Quoted text
• • • • • • •
Investigating the Effects of Environmental and Demographic Parameters on the Spatial Distribution of Surface Temperature of Tehran by Combining Statistical and Mono-Window Models

Document Type : Full length article


1 PhD Candidate in Remote Sensing and GIS, Faculty Geography, University of Tehran, Tehran, Iran

2 Associate Professor of Remote Sensing and GIS, Faculty of Geography, University of Tehran, Tehran, Iran


One of the emerging environmental hazards arising from the expansion of urbanization is the phenomenon of urban heat island. Urban heat island is a phenomenon in which urban areas experience warmer temperatures than the surrounding countryside. This phenomenon has been studied and recorded in the world over 150 years ago and generally, along with natural vegetation changes; It usually can appear in impenetrable surfaces such as pavement streets, cement, asphalt, concrete, etc. The effects of urban heat island on human life include increased energy consumption due to increased demand for building cooling during the warm seasons, increased heat stress and reduced staffing efficiency, increased water consumption and increased urban air pollution. Also, UHI has caused a change in the urban and global climate. Given the increase in population, the importance of energy and the issue of global warming will be increased over the coming decades.
The Tehran city is the capital of Iran and center of economic activity in the country. Each year, a large number of different provinces migrate to the province to work, which will destroy the green space and increase population in the city. This causes a lot of problems including increasing the surface temperature. Therefore, the aim of this paper is to investigate the effect of demographic and environmental parameters on the spatial distribution of Tehran's metropolis surface temperature.
• • • • • • •
Records locating words and elements
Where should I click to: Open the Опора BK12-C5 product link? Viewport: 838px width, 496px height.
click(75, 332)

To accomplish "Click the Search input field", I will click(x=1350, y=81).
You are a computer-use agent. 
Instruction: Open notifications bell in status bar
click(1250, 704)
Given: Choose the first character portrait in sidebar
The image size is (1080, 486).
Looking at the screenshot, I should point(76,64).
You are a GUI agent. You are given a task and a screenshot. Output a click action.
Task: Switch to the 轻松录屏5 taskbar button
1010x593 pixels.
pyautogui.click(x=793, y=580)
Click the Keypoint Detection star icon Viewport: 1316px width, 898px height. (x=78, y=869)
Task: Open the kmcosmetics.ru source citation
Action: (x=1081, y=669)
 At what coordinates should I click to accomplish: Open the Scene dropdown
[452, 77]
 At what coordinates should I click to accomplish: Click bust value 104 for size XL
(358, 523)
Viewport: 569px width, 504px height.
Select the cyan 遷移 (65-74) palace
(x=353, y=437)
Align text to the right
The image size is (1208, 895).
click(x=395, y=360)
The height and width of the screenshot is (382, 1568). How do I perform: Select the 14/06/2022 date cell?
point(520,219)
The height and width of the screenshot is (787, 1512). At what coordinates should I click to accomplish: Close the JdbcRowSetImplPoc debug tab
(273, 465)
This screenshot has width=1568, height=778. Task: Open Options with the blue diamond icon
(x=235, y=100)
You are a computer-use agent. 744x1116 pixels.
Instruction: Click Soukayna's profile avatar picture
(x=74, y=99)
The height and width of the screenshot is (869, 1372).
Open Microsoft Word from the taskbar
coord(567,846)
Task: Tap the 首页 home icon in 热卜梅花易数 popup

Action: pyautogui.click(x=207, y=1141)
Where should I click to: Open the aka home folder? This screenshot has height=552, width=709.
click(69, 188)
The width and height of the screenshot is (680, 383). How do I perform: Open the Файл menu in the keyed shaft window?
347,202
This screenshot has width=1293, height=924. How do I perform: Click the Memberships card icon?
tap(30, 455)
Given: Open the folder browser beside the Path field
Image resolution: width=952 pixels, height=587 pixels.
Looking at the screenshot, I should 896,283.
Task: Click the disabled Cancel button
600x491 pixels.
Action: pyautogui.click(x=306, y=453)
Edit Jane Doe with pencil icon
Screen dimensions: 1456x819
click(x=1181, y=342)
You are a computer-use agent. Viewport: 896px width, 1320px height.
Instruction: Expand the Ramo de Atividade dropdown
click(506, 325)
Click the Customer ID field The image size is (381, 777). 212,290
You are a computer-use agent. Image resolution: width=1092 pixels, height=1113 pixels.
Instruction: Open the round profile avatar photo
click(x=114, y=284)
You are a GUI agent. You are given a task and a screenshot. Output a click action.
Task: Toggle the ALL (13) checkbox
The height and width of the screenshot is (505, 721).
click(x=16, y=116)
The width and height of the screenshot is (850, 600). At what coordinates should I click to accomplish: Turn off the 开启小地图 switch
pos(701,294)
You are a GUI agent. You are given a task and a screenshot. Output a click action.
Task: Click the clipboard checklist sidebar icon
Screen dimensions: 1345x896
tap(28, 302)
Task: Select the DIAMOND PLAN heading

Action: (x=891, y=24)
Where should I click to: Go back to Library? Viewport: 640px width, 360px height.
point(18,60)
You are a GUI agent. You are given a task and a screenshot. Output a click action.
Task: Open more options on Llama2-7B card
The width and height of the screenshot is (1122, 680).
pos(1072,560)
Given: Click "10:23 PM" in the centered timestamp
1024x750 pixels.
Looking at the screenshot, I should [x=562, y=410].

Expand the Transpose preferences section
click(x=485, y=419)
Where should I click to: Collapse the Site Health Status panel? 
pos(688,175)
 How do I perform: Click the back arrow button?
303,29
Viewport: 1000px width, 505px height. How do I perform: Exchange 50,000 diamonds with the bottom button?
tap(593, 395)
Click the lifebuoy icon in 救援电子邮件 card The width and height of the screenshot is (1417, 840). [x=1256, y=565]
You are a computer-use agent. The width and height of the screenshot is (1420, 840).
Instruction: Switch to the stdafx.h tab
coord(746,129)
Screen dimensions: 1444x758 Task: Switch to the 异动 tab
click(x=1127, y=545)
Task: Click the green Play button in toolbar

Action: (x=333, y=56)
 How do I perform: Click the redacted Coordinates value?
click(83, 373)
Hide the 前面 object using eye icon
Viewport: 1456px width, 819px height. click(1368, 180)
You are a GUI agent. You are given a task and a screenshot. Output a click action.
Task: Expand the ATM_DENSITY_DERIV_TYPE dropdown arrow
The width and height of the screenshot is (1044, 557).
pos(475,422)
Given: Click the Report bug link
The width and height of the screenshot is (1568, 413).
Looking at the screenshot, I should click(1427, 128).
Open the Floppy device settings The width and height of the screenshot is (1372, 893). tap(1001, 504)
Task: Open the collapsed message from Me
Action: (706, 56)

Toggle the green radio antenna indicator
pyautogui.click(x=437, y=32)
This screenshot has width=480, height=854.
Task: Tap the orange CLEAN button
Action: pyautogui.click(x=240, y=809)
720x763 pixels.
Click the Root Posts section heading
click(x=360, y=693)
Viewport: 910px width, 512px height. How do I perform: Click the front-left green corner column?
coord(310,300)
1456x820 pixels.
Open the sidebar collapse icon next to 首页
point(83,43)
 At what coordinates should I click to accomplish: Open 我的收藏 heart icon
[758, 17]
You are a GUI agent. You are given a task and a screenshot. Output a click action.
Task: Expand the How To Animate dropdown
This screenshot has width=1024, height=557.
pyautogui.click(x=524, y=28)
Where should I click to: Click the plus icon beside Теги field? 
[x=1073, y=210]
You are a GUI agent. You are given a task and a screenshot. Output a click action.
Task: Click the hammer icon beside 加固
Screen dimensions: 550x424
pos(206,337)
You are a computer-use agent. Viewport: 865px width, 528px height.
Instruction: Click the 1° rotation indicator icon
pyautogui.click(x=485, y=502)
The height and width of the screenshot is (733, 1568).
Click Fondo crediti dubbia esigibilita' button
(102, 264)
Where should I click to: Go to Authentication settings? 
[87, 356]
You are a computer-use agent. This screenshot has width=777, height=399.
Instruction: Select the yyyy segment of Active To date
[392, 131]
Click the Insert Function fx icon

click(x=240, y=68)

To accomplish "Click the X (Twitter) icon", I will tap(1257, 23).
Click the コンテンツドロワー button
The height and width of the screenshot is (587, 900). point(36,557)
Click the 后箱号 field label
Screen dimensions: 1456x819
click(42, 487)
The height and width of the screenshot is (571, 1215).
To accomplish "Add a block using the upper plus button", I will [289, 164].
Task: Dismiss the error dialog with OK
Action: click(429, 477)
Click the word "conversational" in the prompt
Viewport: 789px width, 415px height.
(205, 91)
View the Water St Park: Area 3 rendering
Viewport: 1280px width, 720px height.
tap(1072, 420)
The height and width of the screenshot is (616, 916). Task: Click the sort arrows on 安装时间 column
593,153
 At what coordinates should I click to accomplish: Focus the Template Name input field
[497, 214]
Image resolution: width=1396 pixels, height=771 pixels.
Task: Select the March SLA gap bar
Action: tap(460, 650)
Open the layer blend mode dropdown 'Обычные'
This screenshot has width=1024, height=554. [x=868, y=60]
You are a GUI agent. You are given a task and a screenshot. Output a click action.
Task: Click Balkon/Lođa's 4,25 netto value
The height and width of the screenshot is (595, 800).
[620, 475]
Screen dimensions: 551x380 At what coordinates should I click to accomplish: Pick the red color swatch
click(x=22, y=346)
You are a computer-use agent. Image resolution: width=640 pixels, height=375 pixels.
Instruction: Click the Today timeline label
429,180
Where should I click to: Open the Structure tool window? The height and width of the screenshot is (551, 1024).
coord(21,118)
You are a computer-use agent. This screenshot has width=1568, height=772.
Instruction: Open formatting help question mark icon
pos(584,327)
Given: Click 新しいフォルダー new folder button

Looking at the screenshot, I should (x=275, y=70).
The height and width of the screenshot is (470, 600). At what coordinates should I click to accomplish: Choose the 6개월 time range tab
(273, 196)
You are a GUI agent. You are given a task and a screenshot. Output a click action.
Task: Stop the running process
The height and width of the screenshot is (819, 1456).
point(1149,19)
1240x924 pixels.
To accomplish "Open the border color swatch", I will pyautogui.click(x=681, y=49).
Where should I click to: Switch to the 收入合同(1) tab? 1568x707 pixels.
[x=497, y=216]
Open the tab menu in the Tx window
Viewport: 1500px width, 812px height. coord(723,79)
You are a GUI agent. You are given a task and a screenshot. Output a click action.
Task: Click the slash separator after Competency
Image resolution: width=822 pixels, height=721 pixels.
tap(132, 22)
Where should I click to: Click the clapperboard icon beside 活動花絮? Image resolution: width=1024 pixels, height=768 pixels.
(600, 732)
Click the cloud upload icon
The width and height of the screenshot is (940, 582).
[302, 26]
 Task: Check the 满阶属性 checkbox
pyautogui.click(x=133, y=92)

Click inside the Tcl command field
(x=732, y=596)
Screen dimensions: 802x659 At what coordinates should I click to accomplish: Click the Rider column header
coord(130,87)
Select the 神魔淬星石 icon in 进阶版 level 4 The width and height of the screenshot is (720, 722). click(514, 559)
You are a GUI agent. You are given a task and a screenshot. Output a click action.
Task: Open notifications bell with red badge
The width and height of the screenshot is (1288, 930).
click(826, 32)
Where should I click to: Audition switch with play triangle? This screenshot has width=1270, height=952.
• • • • • • •
Problems to work on
**1)** What does the Tehran heat island text give as the aim of the paper?
**2)** Continue the Tehran heat island text from the point where it stops.
The rows are separate material with no connection to the Tehran heat island text.

Task results
**1)** The aim is to investigate the effect of demographic and environmental parameters on the spatial distribution of the surface temperature of the Tehran metropolis.

**2)**
Materials and methods
In this study, the Landsat 5 satellite image of TM sensor has been used for the studied area. In order to complete input parameters for mapping surface temperature using satellite imagery of meteorological data, and for providing field samples, we used Google Earth images and topographic maps of Iran Cartographic Center to provide surface weather maps.
At first, the preprocessing steps were applied to prepare images including atmospheric correction. Then, the images were classified using a Maximum Likelihood and were classified into four landuses, built up, fallow, water and green space. After classification, each of the images was categorized using precision classification controls. In the next step, using the Mono Window algorithm, surface temperature was obtained for each image.
Results and discussion
Given the existing landuses, the area was classified by 4 types of built-up, green space, bare land, and water using the supervised classification method. The area built-up, green space, bare land and water are 37061.46, 9512.91, 11470.05 and 44.91 ha, respectively. The most of the landuse is built environment. The surface temperature values here are ranged from 294 to 328 degrees Kelvin. The lowest average temperature is for water use and natural areas such as green spaces, forest and urban parks, while the maximum temperatures are in shallow land and impenetrable lands such as asphalt, street paving and other Man-made coatings, as well as industrial and commercial lands, and the surfaces of residential and transportation facilities.
Based on the total population of Tehran in 2011, the districts of 21, 22, 12 and 9 are considered as the main core of the urban heat island among the low population areas of Tehran. Due to various landuses (industrial, commercial, transportation, etc.), low population density in these areas appears natural. While the urban heat island in these areas is mainly resulted from industrial activities, airports, transportation, commercial land use, and bare land degradation. Map of surface temperature and population distribution in different regions of Tehran show that the regions with high temperatures in districts of 4, 5, 15, 2 and 14, have a high population density. Although these areas are not among the main heat islands in Tehran; however, due to high population density, high traffic volume, and air pollution from these areas is endangered by the emergence and expansion of urban heat islands.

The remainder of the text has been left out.